> _TEXTO PARA LEITURA_:
┌──
Muitos leitores tentaram compreender o tipo de literatura que surgia da pena deste escritor. Novamente surge o nome de Kafka, como no artigo de Álvaro Lins, escrito para o jornal Correio da Manhã, em 1948.

"Não vamos cometer o exagero de proclamar que o sr. Murilo Rubião é o nosso Kafka, mas indicar que esse tipo de ficção, dentro do qual ele se colocou, está representado no plano universal, e de maneira mais perfeita, pela obra de Kafka."

O próprio autor diz que não conhecia Kafka até o momento em que Mário de Andrade o apresentou, além de já ter escrito a maioria dos contos que publicou em 1947, antes de ter lido o escritor tcheco. Confessa que se sentiu deslumbrado com a leitura de 'O processo', e reconheceu em Kafka como que um irmão, “E por acaso!”.

A crítica teve que recorrer a Kafka, como mostrou Davi Arrigucci Jr., principalmente em função de uma completa falta de parâmetros nacionais e latino-americanos para que os estudiosos brasileiros pudessem fundamentar suas observações.
└──
> _AMOSTRA DE DADOS_:
┌──
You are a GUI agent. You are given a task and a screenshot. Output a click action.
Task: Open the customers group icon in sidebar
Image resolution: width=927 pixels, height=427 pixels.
└──
> _INSTRUÇÕES DO EXERCÍCIO_:
- a) Transcreva, do texto sobre Murilo Rubião e Kafka, o trecho desde "Muitos leitores tentaram" até "Manhã, em 1948.", incluindo este último.
- b) Traduza para o inglês esta frase do texto sobre Murilo Rubião e Kafka: "A crítica teve que recorrer a Kafka, como mostrou Davi Arrigucci Jr., principalmente em função de uma completa falta de parâmetros nacionais e latino-americanos para que os estudiosos brasileiros pudessem fundamentar suas observações."
O material foi retirado de uma fonte diferente da do texto.

> _RESULTADOS DAS TAREFAS_:
- a)
Muitos leitores tentaram compreender o tipo de literatura que surgia da pena deste escritor. Novamente surge o nome de Kafka, como no artigo de Álvaro Lins, escrito para o jornal Correio da Manhã, em 1948.

- b) Critics had to turn to Kafka, as Davi Arrigucci Jr. showed, mainly because of a complete lack of national and Latin American benchmarks on which Brazilian scholars could base their observations.